Now you're ready to crumb-coat . If you're unfamiliar with crumb-coating, it's just what it sounds like - a thin layer of frosting over the entire outside of the cake to keep crumbs out of your final layer. 
Once your crumb coat has set (this takes about 5-10 minutes in the fridge), add your final layer of frosting and smooth. I like to use an offset spatula and bench scraper for this part. Once your cake is covered, place it into the *freezer* to set the frosting. Usually the fridge is sufficient, but you need a frozen cake to set your drips. 
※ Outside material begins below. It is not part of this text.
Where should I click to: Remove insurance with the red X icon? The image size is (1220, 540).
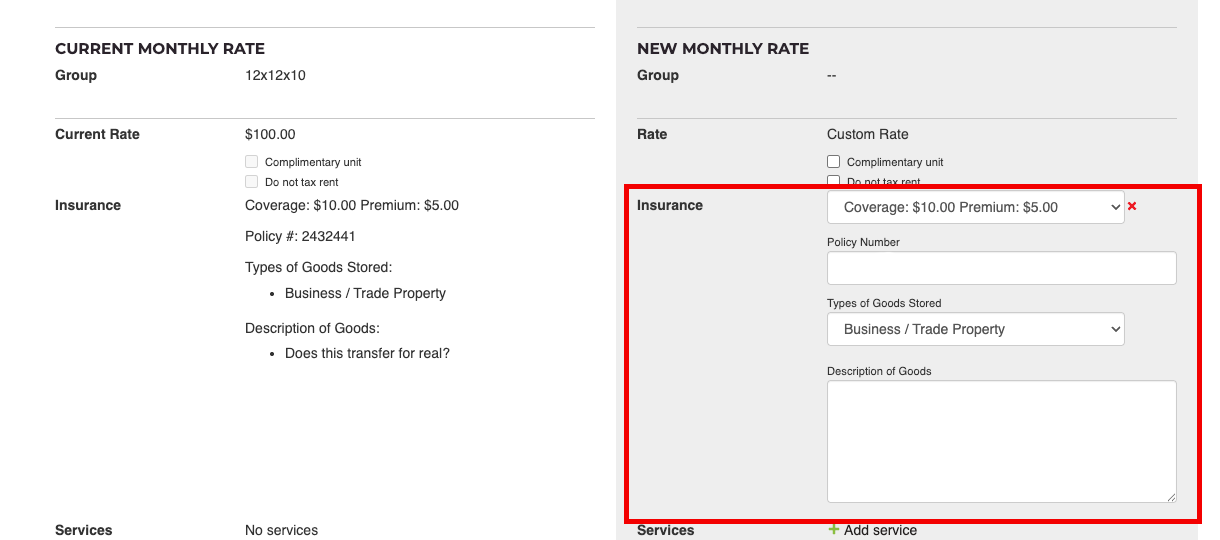point(1132,206)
White Chocolate Ganache (for drip)
Ingredients

1/2 cup heavy cream (77 grams)
1 1/2 cup white chocolate chips (175 grams)
1 squirt each red, yellow, blue, and brown gel food coloring (I used Americolor gel color - this set has all the above colors plus several more)

For the coffee drip
- extra 1/2 Tablespoon heavy cream 
- 1/2 Tablespoon instant espresso granules 

Okay! Now that all the pieces are ready, it’s time to decorate your cake! My cake was pretty well set after about 20 minutes in the freezer, which was what I wanted to make sure that the drips would set and the coffee cup would stay put. ALSO –make sure your ganache is in the 90-95 degree range – they should be liquid and just slightly above room temperature. Too cold and they won’t make the drips, too warm and they might melt your frosting!
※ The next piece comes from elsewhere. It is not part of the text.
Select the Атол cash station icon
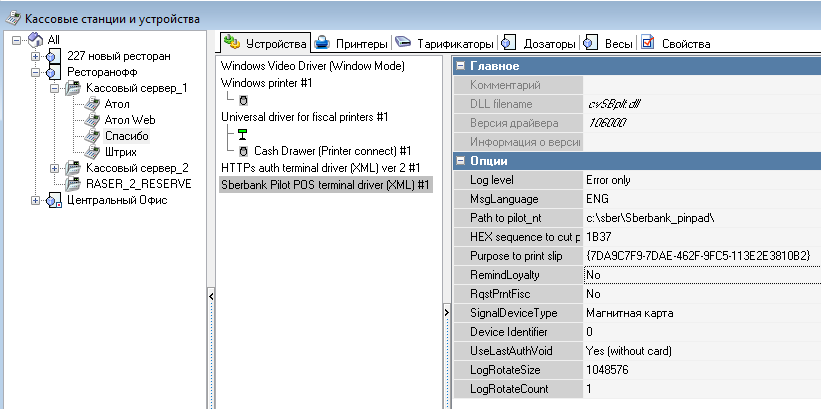Screen dimensions: 821x409 point(92,104)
Mark eight sections on the top of your cake – I used a large knife; you can use whatever’s large and straight and close-by. With the red, yellow, and blue ganache in turn, pipe a border of ganache around the top of the two of the sections and fill it in, allowing some ganache to drip down the side of the cake. Leave two sections (next to each other) empty. Just behind those empty sections, press the coffee cup upside down into the top of the cake at an angle, leaving a bit of room to drizzle the brown ganache underneath. Drizzle brown ganache under the rim of the cup with a small container or spoon, allowing it to run away from the cup and drizzle down the side of the cake. It should set fairly quickly if your cake is frozen.

I decorated around the top of the cake around the cup with swirls of frosting to resemble whipped cream, and just left the cake base alone this time. I’ve added leftover filling, more frosting, and more chocolate-covered espresso beans to the base of the cake before though. Your option!

 Refrigerate until ready to eat - and enjoy!